Por la mañana, un pequeño estante de libros en el hostal. Encuentro The best american essays 1995, seleccionados por Jamaica Kincaid, que llevaré conmigo al DF. Dedico la mañana a leer "The necessity of poetry" de Charles Simic y a observar la frontera desde el quinto (¿sexto?) piso. Escribo "la tierra es del mismo color a ambos lados", como si se pudiera decir algo en dudosísima clave poética frente al hecho mismo del muro, de su presencia indudable. Pero no hablo desde mí entonces; no veo desde yo en esa ventana. No es yo quien escucha el puro abrir y cerrar de puertas, el hormiguero de gente que ha venido al encuentro (decir "de escritores" es exageración en algunos casos) despertando pasado el medio día y las voces apagadas colgando zumbidos de las paredes como colmenas. No sé quién es el yo que habla.
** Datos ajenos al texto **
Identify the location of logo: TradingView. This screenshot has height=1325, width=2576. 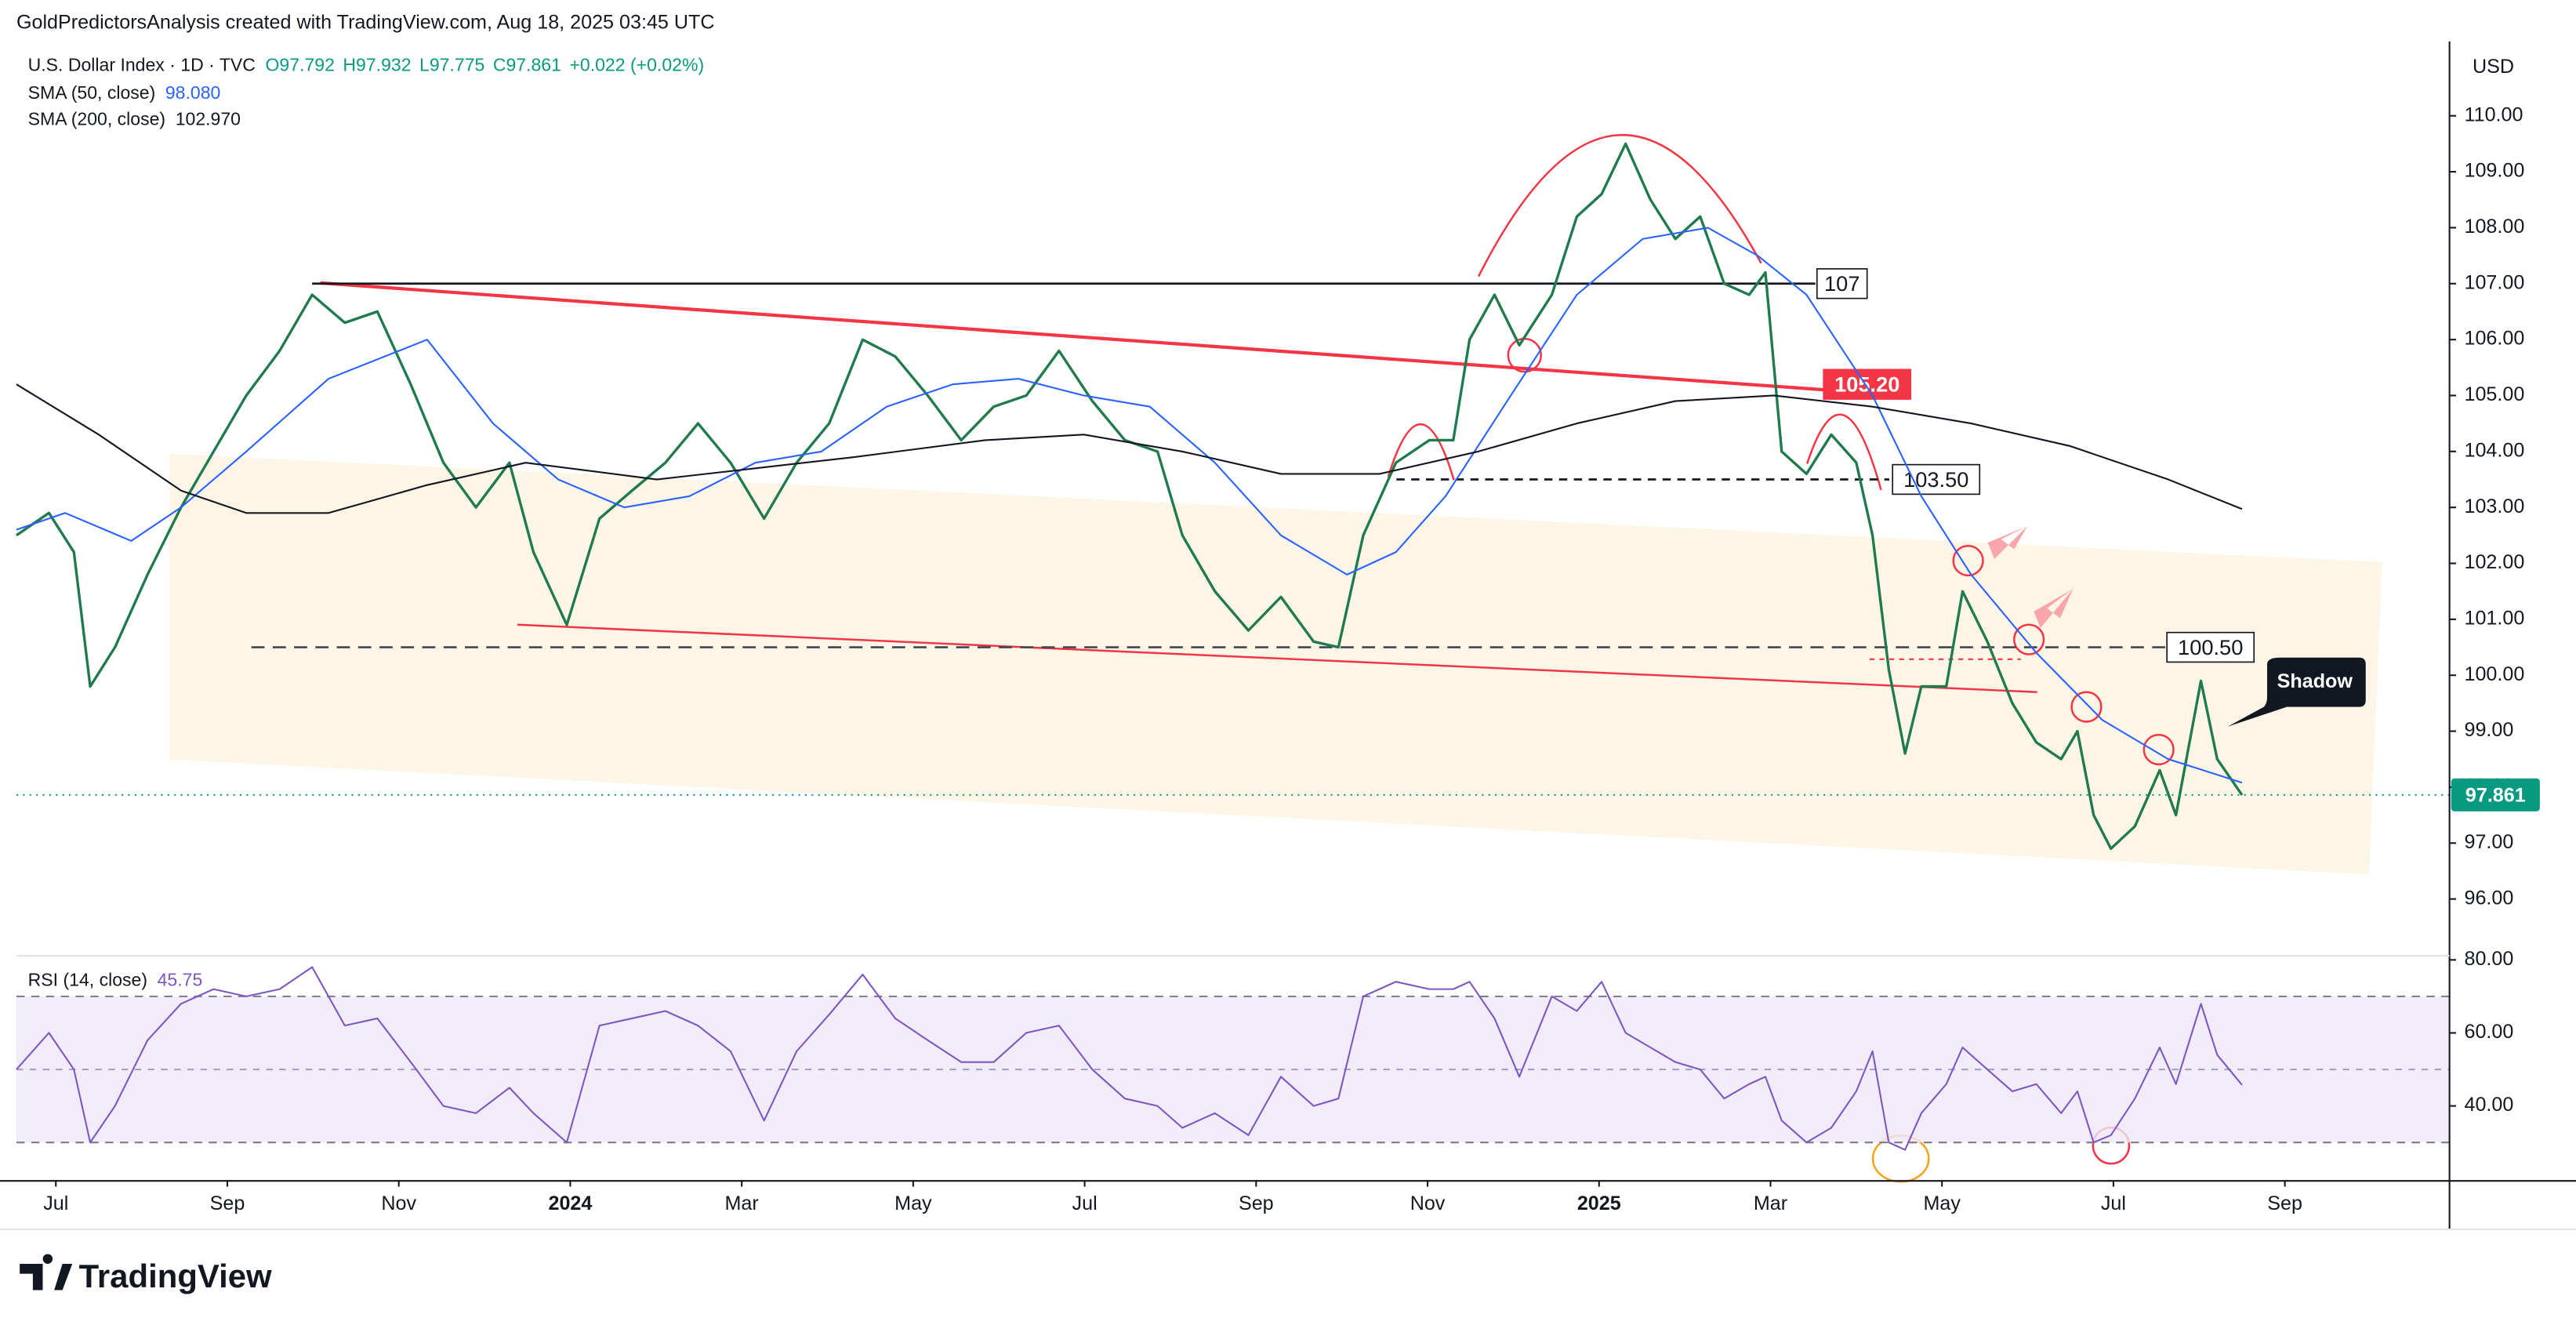
(146, 1274).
Entra H.H. Me habla sobre una novelita de Jamaica Kincaid, llamada Autobiografía de mi madre. La buscaré semanas después sin éxito, pero en su lugar, Rojo me pasará un texto interesante de la universidad de Harvard donde Kincaid expone cierta radicalidad en la lectura de la lírica hip-hopera. Pero entonces estoy en el cuarto, desvelado, crudo y con muchas presentaciones y lecturas qué hacer. No me han traído por pura amabilidad, así que hay que levantarse y entrar al trajín del hostal. Me da pena hablar. Conozco a pocos.

Escribo:
Es como si hubiera olvidado todo lo que se supone que sé; como si tuviera otra vez 15 años y estuviera por afrontar otra vez la destrucción de algo como una base cuyo resultado fui en un momento yo mismo.

Y después de la primera lectura pública:

...Mavi me dijo que esperaba que leyera algo como lo del espacio escultórico. No tengo idea de qué hago aquí. Estoy en un estado de subjetividad primitiva que no motivaré con ninguna sustancia. Oportunidad privilegiada para asistir a la eclosión del yo.